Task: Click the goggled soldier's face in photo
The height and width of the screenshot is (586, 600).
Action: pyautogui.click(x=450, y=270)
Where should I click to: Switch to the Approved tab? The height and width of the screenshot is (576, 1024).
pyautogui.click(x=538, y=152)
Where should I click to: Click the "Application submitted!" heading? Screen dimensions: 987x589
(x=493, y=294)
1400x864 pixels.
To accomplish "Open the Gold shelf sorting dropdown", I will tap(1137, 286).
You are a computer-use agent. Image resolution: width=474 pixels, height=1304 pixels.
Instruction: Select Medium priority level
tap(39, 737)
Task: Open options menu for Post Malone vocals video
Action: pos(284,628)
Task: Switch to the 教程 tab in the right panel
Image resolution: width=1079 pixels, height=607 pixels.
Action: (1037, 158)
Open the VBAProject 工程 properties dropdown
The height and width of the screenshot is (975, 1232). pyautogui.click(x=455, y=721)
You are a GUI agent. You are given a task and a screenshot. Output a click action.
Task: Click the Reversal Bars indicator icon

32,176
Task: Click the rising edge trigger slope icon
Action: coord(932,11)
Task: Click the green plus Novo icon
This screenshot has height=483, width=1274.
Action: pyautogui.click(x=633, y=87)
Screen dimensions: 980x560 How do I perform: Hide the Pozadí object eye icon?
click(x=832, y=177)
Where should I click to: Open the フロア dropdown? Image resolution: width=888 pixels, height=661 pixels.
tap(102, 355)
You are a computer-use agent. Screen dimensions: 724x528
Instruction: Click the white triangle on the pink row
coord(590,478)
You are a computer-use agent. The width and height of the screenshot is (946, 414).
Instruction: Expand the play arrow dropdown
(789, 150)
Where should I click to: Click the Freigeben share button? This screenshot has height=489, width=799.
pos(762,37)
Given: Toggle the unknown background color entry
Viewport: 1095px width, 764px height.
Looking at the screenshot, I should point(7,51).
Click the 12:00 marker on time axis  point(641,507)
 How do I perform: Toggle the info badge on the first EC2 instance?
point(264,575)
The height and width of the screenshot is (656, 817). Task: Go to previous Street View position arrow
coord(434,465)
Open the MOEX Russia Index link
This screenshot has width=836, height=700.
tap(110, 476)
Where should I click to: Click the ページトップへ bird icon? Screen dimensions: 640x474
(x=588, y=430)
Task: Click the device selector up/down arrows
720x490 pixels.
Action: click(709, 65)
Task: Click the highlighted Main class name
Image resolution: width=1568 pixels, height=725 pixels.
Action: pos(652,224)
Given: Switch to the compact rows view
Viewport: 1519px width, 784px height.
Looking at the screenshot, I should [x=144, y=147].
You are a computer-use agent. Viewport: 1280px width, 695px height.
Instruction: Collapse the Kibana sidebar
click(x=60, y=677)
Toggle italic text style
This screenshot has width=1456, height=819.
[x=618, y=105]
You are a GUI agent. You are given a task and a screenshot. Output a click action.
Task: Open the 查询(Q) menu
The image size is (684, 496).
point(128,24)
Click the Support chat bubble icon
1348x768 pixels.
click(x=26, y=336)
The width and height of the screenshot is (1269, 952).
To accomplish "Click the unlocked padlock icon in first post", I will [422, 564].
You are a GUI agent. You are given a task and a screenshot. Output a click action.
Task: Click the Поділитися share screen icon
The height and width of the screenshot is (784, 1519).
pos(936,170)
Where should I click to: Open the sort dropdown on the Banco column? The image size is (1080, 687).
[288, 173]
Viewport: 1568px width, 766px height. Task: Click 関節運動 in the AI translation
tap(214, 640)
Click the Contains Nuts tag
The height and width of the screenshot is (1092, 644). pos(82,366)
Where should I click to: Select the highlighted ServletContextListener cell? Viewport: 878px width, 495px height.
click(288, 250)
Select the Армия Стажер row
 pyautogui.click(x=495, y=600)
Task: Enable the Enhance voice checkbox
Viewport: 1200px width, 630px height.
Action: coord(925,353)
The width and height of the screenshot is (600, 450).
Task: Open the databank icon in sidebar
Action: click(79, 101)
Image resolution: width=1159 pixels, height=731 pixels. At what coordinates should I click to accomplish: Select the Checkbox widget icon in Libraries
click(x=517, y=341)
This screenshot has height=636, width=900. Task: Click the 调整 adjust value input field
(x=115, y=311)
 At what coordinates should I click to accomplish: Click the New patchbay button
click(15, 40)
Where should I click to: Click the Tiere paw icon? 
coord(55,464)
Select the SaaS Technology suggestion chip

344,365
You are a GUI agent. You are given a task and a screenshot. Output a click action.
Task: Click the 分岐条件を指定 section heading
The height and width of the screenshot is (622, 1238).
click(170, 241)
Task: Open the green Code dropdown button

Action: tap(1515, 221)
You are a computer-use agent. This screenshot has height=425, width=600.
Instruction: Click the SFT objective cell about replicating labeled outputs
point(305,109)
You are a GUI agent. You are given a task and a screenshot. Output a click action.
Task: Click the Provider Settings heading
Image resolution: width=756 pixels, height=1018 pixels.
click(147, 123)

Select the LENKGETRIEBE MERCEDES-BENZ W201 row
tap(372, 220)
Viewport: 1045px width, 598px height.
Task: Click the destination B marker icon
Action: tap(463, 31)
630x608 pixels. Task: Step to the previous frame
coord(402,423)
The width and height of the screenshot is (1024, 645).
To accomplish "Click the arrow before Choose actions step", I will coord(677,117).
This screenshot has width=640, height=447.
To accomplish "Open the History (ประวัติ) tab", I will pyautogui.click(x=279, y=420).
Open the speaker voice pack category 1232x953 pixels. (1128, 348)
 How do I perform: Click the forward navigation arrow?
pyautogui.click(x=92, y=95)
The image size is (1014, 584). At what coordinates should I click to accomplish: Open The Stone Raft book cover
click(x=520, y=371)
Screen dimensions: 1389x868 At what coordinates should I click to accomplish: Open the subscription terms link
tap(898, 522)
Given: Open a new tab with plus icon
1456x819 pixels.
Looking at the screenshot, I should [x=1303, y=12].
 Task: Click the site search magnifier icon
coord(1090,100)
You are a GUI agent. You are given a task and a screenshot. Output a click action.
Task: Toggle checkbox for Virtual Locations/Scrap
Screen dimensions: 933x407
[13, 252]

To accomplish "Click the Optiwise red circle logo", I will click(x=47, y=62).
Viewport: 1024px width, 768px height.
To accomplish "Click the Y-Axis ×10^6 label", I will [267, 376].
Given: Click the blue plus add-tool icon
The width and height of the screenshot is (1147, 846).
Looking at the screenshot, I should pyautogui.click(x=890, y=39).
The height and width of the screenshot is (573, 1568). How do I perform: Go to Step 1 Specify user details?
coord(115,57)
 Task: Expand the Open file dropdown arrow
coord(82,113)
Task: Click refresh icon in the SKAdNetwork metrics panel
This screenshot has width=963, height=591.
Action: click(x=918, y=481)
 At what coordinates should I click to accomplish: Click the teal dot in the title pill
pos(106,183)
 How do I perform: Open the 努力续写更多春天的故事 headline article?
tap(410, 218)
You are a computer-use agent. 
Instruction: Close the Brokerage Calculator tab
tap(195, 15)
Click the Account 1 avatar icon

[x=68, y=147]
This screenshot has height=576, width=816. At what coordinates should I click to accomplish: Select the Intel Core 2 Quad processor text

===

INSTRUCTION:
Reproduce the material verbatim from the line with "Click the 12:00" to the line with "point(264,575)", inclusive.

TASK SOLUTION:
Click the 12:00 marker on time axis  point(641,507)
 How do I perform: Toggle the info badge on the first EC2 instance?
point(264,575)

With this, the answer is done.